Top of Source data

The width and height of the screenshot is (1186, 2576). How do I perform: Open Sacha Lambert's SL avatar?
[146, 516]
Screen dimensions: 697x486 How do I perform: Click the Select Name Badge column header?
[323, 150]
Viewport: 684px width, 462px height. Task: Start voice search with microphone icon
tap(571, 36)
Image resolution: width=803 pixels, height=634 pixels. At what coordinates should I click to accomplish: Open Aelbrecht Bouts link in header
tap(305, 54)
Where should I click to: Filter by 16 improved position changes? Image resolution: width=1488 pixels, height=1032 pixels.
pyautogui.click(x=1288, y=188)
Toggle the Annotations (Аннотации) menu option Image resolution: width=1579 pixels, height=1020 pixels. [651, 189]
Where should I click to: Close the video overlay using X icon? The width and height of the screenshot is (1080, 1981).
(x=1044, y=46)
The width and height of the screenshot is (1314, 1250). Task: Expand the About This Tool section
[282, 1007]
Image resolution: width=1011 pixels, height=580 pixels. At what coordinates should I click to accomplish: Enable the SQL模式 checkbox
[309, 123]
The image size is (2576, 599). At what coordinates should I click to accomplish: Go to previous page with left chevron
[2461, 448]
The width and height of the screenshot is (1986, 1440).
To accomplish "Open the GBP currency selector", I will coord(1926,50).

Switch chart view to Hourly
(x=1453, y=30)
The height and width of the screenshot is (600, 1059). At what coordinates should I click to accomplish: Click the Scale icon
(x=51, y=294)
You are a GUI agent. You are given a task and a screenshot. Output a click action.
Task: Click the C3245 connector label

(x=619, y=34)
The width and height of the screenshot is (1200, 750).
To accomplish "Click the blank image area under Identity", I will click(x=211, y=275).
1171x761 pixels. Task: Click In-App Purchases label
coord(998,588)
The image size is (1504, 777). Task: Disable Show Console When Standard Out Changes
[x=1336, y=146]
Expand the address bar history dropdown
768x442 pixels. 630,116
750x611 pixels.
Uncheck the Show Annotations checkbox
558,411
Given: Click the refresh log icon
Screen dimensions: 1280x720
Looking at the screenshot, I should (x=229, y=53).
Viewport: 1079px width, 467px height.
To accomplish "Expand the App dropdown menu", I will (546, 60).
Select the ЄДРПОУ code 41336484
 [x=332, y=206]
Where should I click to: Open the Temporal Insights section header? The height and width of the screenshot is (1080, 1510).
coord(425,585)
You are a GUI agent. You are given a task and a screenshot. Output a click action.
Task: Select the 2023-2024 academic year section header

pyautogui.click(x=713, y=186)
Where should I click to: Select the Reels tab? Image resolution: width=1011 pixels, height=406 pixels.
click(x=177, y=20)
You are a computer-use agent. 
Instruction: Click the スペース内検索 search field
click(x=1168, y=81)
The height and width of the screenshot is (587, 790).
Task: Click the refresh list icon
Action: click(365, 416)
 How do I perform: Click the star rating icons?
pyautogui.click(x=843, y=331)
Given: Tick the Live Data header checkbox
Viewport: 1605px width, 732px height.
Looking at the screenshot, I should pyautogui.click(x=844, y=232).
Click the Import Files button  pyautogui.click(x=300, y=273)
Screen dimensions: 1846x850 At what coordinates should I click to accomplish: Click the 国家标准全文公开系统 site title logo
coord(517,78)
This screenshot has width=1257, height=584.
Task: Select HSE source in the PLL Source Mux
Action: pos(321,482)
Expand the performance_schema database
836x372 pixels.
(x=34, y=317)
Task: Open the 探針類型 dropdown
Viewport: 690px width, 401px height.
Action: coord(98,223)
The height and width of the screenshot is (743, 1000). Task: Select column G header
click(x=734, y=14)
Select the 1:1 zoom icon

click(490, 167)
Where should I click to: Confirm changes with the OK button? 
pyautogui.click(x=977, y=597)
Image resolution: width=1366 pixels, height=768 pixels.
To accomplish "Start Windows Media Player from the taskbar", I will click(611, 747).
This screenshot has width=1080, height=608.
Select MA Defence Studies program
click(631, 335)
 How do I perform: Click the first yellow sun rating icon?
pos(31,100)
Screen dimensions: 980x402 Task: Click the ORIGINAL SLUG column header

Bottom of Source data

Only the lines from the first line of the records through the line containing "Toggle the Annotations" should be repeated, exactly as they appear.

The width and height of the screenshot is (1186, 2576). How do I perform: Open Sacha Lambert's SL avatar?
[146, 516]
Screen dimensions: 697x486 How do I perform: Click the Select Name Badge column header?
[323, 150]
Viewport: 684px width, 462px height. Task: Start voice search with microphone icon
tap(571, 36)
Image resolution: width=803 pixels, height=634 pixels. At what coordinates should I click to accomplish: Open Aelbrecht Bouts link in header
tap(305, 54)
Where should I click to: Filter by 16 improved position changes? Image resolution: width=1488 pixels, height=1032 pixels.
pyautogui.click(x=1288, y=188)
Toggle the Annotations (Аннотации) menu option Image resolution: width=1579 pixels, height=1020 pixels. [651, 189]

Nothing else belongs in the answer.